Каждого из приглашенных встречал привратник и сверял озвученное имя с теми, что имелись в соответствующих списках. Подковообразная лестница соединяла главный холл со вторым ярусом, где визитеры могли насладиться превосходной коллекцией картин, относящихся к творчеству прерафаэлитов. Год назад Птицееду удалось приобрести на одном из аукционов «Спелую вишню» Милле, ставшую для ее нового обладателя предметом особой гордости. Вальдшнеп предложил увидеть собрание его отца воочию, но студентка предпочла галереям свежий воздух. Он проводил ее на террасу, приобняв за талию. Вальдшнеп шел на поводу своих желаний. Выйдя во двор, он осмотрелся в поисках укромного местечка. То тут, то там встречались ему гости: модельеры и дизайнеры, манекенщики и манекенщицы, промышленники и бизнесмены, лицедеи и музыканты. Одним он пожимал руки, других целовал, источая приторные любезности. Незнакомые с ним лично, провожали взглядом. Недоверчивым, но уважительным.
Птицеед наблюдал за сыном с балкона. Скучая в обществе третьей жены, он смотрел на удаляющуюся фигуру Вальдшнепа, что прорезала дорогу в толпе. Девушка рядом была хороша собой, но неуклюжа. Птицеед предположил, что за длинной юбкой она прячет кривые ноги.
– Вам, мой дорогой Аристарх Романович, нужно быть поосторожнее… – Птицеед узнал голос, прозвучавший позади него, но не стал оборачиваться.
– Вы Там от икоты, случаем, еще не задохнулись? – язвительная усмешка скривила женский рот, окаймленный глубокими морщинами. – Вас сегодня, должно быть, часто вспоминают.
– Кто тебя пригласил?
Первая и третья жены Птицееда уставились друг на друга. Гвоздика смотрела на молодую избранницу мужа поверх темных очков. Примула легкомысленно прощебетала:
– Здравствуйте, Серафима Антоновна.
– Разве это так важно, мой дорогой? – с этой широкополой шляпкой Гвоздика напоминала гипертрофированный гриб. Сравнение, пришедшее на ум Примуле, рассмешило девушку. Она повернулась спиной к солнцу, опершись на балюстраду.
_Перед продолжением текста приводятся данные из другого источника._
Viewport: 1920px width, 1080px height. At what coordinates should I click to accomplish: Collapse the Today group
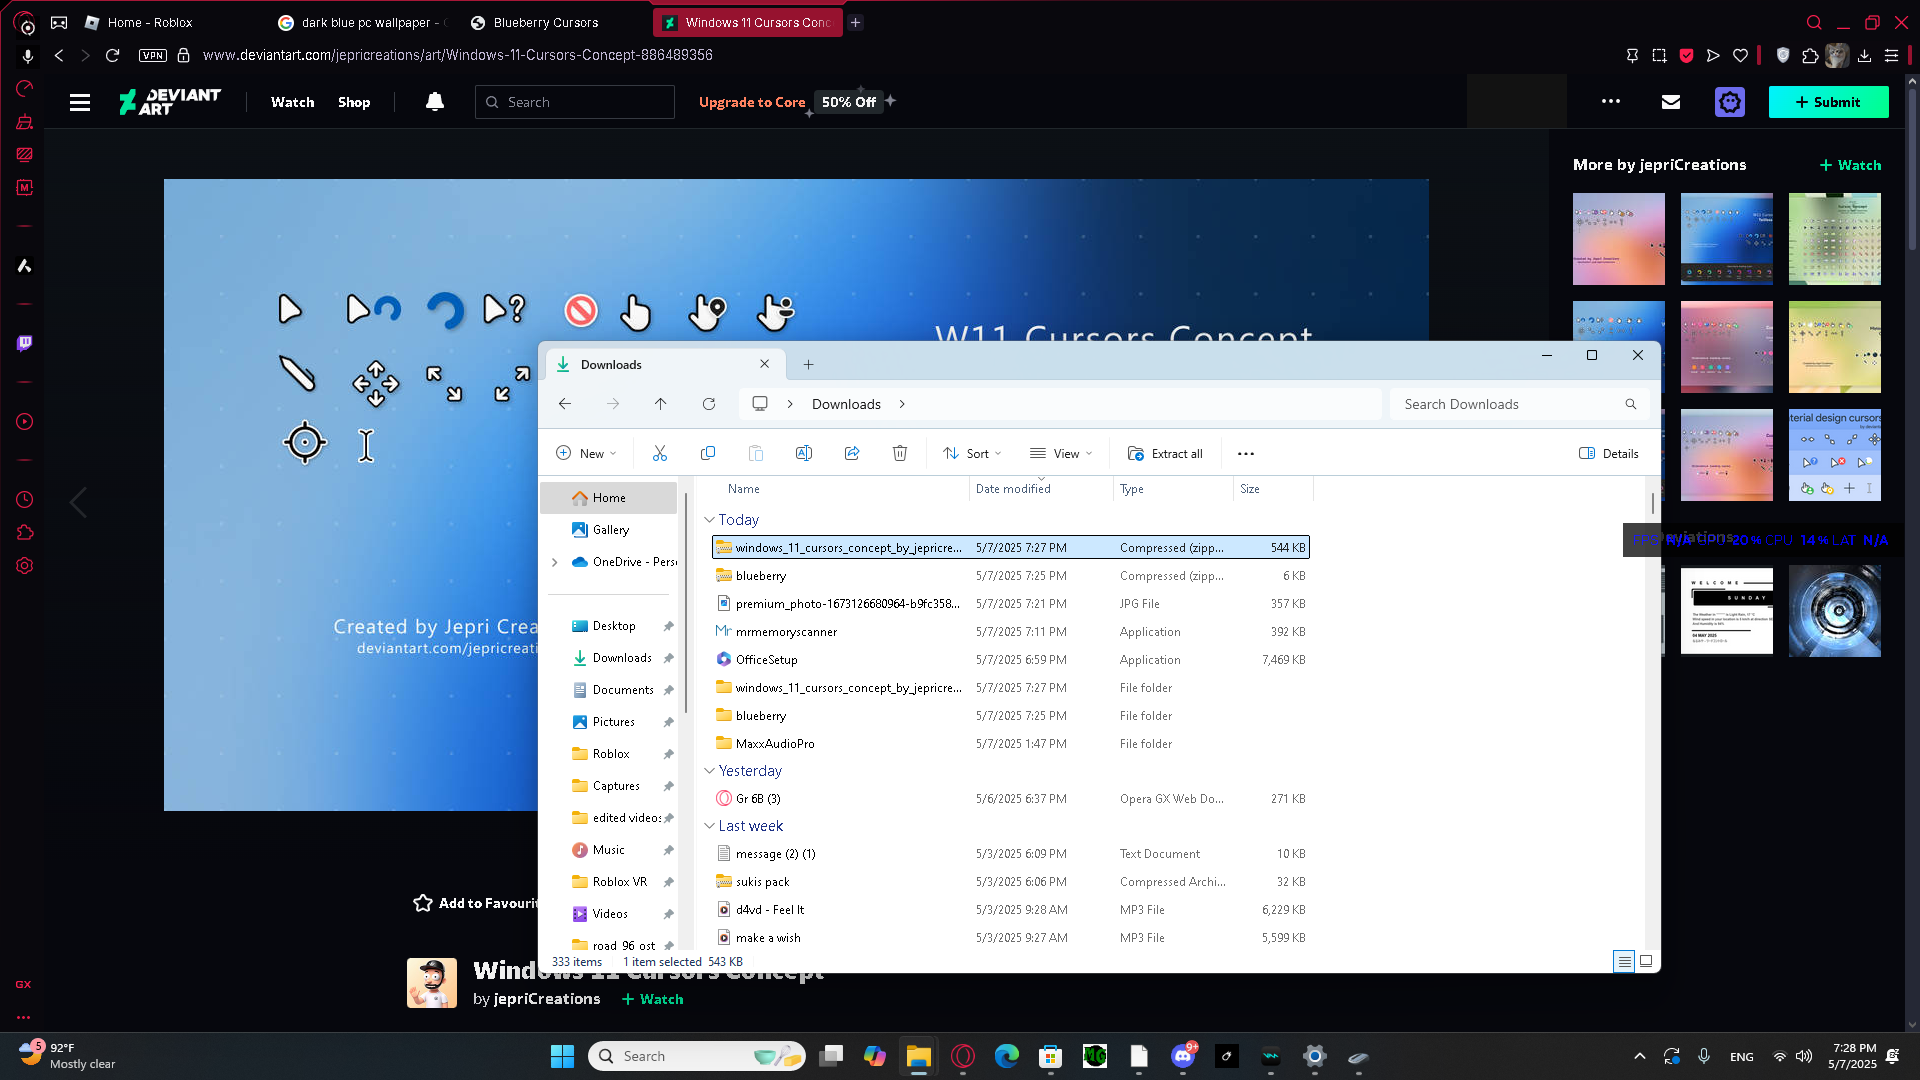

В контуре полуденной звезды, слепящем взор, ее красота померкла. Остался лишь абрис, подчеркивающий совершенство фигуры, но не способный передать всю прелесть лица и нежность кожи.
– Как я могла пропустить юбилей моего ненаглядного, моего любимого! – Гвоздика вытянула руки. Вышедшие из полумрака комнаты на свет, они были болезненно-белыми.
– Ты сильно сдала за эти годы, – он принял ее объятия как ребенок, вынужденный терпеть ласки нелюбимой тети.
– Я и не сомневалась, что ты так скажешь. Ничего не меняется, – Гвоздика раскрыла позолоченный портсигар. Щелчок. Затем искорка. Струйка сизого дыма устремилась в небо, – Милочка, он вам еще не надоел?